For Abdulaziz, who came to the UK in 2009 and has not returned since the uprising began two years later, the danger is overwhelming since he was involved in demonstrations and co-founded the anti-Assad Syria Solidarity Campaign organisation.

“An overwhelming majority of Syrians have fled Assad and the dictatorship in Syria. And Assad is still in power. He recaptured many parts of Syria, which means you cannot send people back. I’m a campaigner. If I am sent back to Syria, I will definitely be executed on my arrival. This is not a joke," he said.

“This is not politics. This is, you know, human rights. Now we are playing with the lives of tens of thousands of refugees, and this is really concerning for all of us.”

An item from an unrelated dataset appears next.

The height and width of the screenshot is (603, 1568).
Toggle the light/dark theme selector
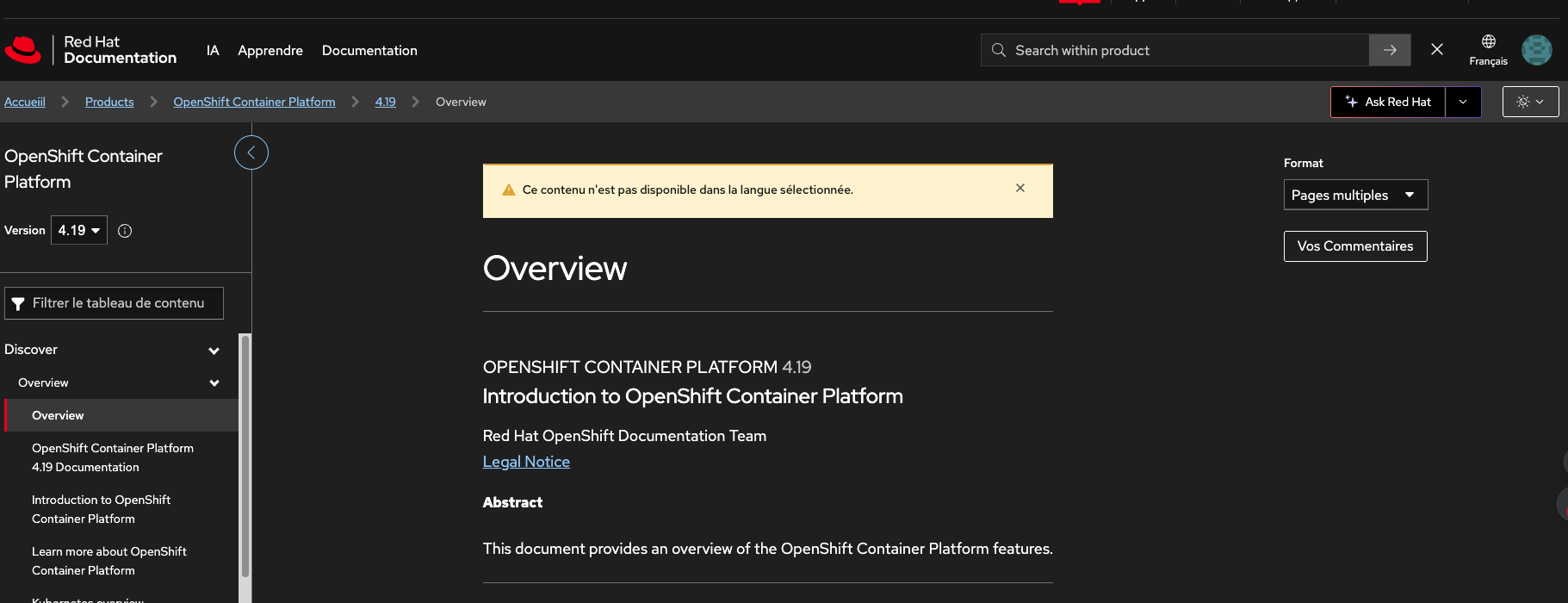click(x=1529, y=102)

According to the UN, more than 6.6 million Syrians have been forced to flee since 2011 and another 6.7 million people remain internally displaced. The conflict has resulted in the deaths of at least 350,00 people.

However, the British home secretary, Priti Patel, has begun implementing a more stringent asylum process, including the introduction of draconian new legislation to imprison smugglers involved in transporting asylum seekers to the country, as well as proposing tagging refugees and building offshore processing centres.

For Abdulaziz and other Syrian refugees he campaigns with, all the recent developments in the UK are “really concerning.”

Zaina Erhaim, a Syrian journalist working with the Institute for War and Peace Reporting, told MEE that for returnees to Syria "detention, kidnapping and being accidentally killed or assassinated are daily threats."

"Returning to where? Syria now is divided between many forces, Iranian, Russian, Turkish, extremists, going back to where exactly is the question?”